Optus domain unsecured for four years led to data breach – ACMA

Optus's customer data breach in 2022 was the result of a software vulnerability that had gone unnoticed for four years, Australian regulator ACMA has said in a court filing.

The agency has filed a civil suit against the telco over the hack, which it alleges was caused by a "coding error" that left the customer database open to attack. 

In an Australian Federal Court filing Wednesday, ACMA said Optus had failed to protect the confidentiality of "personally identifiable information of around 3.5 million customers."

"The records of over 9.5 million former and current customers of Singtel Optus (and approximately 36% of the Australian population) were accessed during the cyberattack," it said.

The full name, email address, date of birth and phone number of all customers had been leaked, as well as the physical address of more than 3.2 million and the passport or driver's license details of 2.5 million people, ACMA said. Additionally, identifiable personal details of more than 10,000 Optus customers had been published on the dark web.

The authority said it was seeking civil penalties against Optus for alleged breaches of the Telecommunications (Interception & Access) Act that affected at least 3.6 million active customers.

'Coding error'

ACMA said the telco's failure was the result of "a coding error which it did not detect during (and for four years prior to)" the breach.

The customer data was stored on a domain that had been dormant since 2017 but had not been decommissioned until after the cyberattack.

According to ACMA, the breached domain was supposed to be secured by access controls, but a coding error in September 2018 caused the controls to be ineffective. Optus did not discover the error until after breach in September 2022.

In a separate development Friday, Optus handed over a report by Deloitte into the attack to a law firm pursuing a class action against the company. The study had been carried out in 2022 in the wake of the cyber-attack but has been kept confidential ever since.

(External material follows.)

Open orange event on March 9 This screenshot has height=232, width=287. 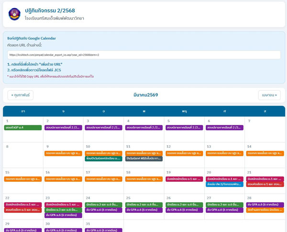click(64, 153)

Optus argued in court the report was protected under legal privilege and that it had been commissioned to provide legal advice. The court rejected its claims, pointing out that a company press release had described the report as helping to "inform the response to the incident."

The class action, filed in April 2023 on behalf of 10,000 customers, alleges that Optus breached Australian privacy law, consumer protection law, its contract with customers and duty of care to customers.

Optus has suffered severe reputational damage from the dual impact of the data breach and a national network outage last November, forcing the departure of former CEO Kelly Bayer Rosmarin.

Parent Singtel recorded a 2 billion Singapore dollar (US$1.48 billion) write-off of its Optus business in the last financial year after assessing the recovery value of the company was below its carrying value.